■ Your objective
Find "The height and width of the screenshot is (815, 1456)." and "Task: Click data-row" in the records below. Copy the lines holding them and every line between, exactly, and no others.

■ Data excerpts
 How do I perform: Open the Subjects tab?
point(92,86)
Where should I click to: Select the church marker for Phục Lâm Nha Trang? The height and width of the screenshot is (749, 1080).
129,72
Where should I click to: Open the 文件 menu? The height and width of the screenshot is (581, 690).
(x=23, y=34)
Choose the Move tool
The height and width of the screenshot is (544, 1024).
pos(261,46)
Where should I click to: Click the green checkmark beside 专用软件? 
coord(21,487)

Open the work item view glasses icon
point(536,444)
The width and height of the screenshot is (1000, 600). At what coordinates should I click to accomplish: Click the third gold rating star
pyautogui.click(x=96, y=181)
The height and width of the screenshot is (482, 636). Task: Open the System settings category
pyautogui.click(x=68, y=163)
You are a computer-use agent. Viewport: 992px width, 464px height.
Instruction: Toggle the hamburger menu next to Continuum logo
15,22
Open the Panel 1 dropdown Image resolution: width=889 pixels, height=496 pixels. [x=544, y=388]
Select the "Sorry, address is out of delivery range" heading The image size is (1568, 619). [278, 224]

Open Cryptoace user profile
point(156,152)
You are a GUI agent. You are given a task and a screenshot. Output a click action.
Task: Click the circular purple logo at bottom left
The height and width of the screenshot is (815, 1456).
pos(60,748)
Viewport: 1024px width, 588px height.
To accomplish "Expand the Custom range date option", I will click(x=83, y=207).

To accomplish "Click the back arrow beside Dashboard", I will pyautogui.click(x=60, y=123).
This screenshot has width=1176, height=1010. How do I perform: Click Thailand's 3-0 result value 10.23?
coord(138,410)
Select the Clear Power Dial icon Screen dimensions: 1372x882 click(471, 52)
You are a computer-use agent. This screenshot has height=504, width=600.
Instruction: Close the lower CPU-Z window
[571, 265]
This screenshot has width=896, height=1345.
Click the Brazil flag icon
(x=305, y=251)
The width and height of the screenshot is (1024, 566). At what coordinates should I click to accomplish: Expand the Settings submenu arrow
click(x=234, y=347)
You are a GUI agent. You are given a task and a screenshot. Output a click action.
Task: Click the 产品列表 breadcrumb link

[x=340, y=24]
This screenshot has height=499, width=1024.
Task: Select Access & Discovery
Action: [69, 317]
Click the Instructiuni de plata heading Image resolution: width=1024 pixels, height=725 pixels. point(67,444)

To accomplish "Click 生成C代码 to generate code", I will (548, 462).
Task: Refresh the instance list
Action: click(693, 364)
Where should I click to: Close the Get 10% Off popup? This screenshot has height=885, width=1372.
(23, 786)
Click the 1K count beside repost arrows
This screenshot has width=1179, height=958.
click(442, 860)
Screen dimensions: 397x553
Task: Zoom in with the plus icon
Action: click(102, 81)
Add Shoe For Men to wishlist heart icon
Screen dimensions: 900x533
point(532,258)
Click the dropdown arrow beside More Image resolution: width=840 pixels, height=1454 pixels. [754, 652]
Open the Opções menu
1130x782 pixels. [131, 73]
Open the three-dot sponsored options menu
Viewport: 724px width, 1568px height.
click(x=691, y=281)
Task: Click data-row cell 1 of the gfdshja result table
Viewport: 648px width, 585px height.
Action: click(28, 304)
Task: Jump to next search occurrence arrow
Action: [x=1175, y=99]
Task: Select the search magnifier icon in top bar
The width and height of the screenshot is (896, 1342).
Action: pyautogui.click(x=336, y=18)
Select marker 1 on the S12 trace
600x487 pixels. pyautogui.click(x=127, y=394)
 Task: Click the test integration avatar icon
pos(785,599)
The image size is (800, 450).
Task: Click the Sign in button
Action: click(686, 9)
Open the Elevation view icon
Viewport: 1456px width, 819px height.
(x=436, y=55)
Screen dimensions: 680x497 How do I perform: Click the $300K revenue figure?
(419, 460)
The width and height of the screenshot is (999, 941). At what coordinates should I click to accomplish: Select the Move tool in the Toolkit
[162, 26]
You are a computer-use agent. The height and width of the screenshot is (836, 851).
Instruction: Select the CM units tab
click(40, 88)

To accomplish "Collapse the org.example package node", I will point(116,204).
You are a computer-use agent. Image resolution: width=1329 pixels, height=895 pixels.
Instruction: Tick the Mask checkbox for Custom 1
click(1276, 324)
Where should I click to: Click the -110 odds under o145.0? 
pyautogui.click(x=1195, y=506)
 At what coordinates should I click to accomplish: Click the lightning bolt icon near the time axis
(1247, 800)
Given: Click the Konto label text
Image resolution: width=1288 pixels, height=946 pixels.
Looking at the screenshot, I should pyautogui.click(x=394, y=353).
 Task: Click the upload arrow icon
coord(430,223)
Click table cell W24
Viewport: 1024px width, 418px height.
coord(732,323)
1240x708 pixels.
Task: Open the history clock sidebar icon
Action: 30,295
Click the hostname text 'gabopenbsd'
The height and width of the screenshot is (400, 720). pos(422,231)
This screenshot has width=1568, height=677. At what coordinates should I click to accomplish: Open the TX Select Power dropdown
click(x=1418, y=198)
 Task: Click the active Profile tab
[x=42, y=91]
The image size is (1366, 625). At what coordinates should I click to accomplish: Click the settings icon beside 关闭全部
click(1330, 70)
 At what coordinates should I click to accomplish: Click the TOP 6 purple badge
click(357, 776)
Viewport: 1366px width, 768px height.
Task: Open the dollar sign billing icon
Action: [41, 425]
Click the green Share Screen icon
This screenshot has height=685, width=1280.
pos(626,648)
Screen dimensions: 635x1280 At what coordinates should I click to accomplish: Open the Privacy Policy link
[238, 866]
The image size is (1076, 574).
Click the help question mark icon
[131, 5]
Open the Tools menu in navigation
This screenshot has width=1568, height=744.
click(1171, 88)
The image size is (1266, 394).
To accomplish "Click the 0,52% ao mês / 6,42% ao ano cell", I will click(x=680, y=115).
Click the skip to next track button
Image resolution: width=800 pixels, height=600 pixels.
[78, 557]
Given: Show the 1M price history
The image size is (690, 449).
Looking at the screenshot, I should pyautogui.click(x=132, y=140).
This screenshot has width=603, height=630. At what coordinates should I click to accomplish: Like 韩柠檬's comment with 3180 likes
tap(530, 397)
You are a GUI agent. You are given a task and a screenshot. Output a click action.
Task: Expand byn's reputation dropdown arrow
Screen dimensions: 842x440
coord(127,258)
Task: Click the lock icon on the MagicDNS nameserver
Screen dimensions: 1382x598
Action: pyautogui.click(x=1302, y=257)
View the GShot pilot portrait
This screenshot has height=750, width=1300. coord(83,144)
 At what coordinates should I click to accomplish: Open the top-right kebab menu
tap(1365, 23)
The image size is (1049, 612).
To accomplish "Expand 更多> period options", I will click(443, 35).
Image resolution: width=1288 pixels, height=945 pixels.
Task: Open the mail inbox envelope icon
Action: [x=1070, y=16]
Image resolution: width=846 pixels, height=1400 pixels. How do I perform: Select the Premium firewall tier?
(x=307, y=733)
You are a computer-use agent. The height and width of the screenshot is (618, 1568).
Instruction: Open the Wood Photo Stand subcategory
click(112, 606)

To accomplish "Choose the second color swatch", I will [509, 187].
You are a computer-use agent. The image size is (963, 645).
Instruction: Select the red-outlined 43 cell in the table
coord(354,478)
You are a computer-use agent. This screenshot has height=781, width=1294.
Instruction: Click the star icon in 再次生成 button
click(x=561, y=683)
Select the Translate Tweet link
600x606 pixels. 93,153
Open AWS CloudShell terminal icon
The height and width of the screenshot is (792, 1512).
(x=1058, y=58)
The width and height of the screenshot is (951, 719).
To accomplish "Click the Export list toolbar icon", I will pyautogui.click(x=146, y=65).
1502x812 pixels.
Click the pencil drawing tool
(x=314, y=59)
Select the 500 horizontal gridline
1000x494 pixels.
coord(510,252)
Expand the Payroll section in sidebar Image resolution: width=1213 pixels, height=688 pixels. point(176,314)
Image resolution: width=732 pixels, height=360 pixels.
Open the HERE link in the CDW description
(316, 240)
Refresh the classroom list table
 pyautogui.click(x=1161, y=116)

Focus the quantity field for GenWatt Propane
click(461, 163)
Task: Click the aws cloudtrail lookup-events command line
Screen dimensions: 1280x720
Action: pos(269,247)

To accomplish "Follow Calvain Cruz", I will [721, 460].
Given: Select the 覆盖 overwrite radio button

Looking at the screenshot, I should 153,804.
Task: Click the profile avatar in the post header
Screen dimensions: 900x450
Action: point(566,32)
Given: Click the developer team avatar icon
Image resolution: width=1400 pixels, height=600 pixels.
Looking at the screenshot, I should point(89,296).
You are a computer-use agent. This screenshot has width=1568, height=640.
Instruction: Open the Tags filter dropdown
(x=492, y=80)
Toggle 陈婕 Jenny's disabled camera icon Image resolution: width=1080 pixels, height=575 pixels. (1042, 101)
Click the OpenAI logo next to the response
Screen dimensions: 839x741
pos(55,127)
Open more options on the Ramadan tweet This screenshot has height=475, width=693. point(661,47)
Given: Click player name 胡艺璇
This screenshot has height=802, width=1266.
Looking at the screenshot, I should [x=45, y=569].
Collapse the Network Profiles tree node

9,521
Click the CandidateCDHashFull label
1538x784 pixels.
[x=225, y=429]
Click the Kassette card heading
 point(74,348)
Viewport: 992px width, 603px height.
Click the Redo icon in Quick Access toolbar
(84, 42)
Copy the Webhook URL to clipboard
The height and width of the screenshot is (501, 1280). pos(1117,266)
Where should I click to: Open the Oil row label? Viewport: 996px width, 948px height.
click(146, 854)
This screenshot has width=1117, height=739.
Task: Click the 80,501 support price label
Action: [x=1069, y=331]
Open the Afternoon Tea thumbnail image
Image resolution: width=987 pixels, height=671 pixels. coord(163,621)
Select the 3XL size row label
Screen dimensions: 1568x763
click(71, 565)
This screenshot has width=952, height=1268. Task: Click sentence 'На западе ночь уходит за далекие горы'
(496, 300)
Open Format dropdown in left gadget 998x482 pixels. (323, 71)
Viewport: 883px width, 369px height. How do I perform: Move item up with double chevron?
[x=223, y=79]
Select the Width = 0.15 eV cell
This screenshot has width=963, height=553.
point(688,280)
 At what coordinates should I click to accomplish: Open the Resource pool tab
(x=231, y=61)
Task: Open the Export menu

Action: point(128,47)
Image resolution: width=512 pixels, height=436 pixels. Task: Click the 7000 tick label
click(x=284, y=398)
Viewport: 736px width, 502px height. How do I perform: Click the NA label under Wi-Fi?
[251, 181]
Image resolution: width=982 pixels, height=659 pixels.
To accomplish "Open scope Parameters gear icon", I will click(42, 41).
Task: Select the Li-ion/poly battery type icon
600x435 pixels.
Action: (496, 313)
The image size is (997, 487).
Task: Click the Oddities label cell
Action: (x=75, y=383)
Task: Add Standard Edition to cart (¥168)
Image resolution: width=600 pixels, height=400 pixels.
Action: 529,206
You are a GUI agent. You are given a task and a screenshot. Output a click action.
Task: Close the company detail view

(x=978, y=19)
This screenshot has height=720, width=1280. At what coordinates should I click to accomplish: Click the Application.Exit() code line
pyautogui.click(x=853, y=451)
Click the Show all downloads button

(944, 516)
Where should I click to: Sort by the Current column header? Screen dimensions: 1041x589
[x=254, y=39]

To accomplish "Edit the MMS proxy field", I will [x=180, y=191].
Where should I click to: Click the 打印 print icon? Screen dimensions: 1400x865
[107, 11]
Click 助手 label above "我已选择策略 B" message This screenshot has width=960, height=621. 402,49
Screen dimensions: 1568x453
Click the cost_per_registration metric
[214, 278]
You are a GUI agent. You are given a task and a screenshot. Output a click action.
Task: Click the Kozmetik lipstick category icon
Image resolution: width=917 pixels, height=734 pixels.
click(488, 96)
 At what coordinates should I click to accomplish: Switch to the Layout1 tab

■ Answer area
The height and width of the screenshot is (815, 1456).
pos(60,748)
Viewport: 1024px width, 588px height.
To accomplish "Expand the Custom range date option", I will click(x=83, y=207).

To accomplish "Click the back arrow beside Dashboard", I will pyautogui.click(x=60, y=123).
This screenshot has width=1176, height=1010. How do I perform: Click Thailand's 3-0 result value 10.23?
coord(138,410)
Select the Clear Power Dial icon Screen dimensions: 1372x882 click(471, 52)
You are a computer-use agent. This screenshot has height=504, width=600.
Instruction: Close the lower CPU-Z window
[571, 265]
This screenshot has width=896, height=1345.
Click the Brazil flag icon
(x=305, y=251)
The width and height of the screenshot is (1024, 566). At what coordinates should I click to accomplish: Expand the Settings submenu arrow
click(x=234, y=347)
You are a GUI agent. You are given a task and a screenshot. Output a click action.
Task: Click the 产品列表 breadcrumb link

[x=340, y=24]
This screenshot has height=499, width=1024.
Task: Select Access & Discovery
Action: [69, 317]
Click the Instructiuni de plata heading Image resolution: width=1024 pixels, height=725 pixels. point(67,444)

To accomplish "Click 生成C代码 to generate code", I will (548, 462).
Task: Refresh the instance list
Action: click(693, 364)
Where should I click to: Close the Get 10% Off popup? This screenshot has height=885, width=1372.
(23, 786)
Click the 1K count beside repost arrows
This screenshot has width=1179, height=958.
click(442, 860)
Screen dimensions: 397x553
Task: Zoom in with the plus icon
Action: click(102, 81)
Add Shoe For Men to wishlist heart icon
Screen dimensions: 900x533
point(532,258)
Click the dropdown arrow beside More Image resolution: width=840 pixels, height=1454 pixels. [754, 652]
Open the Opções menu
1130x782 pixels. [131, 73]
Open the three-dot sponsored options menu
Viewport: 724px width, 1568px height.
click(x=691, y=281)
Task: Click data-row cell 1 of the gfdshja result table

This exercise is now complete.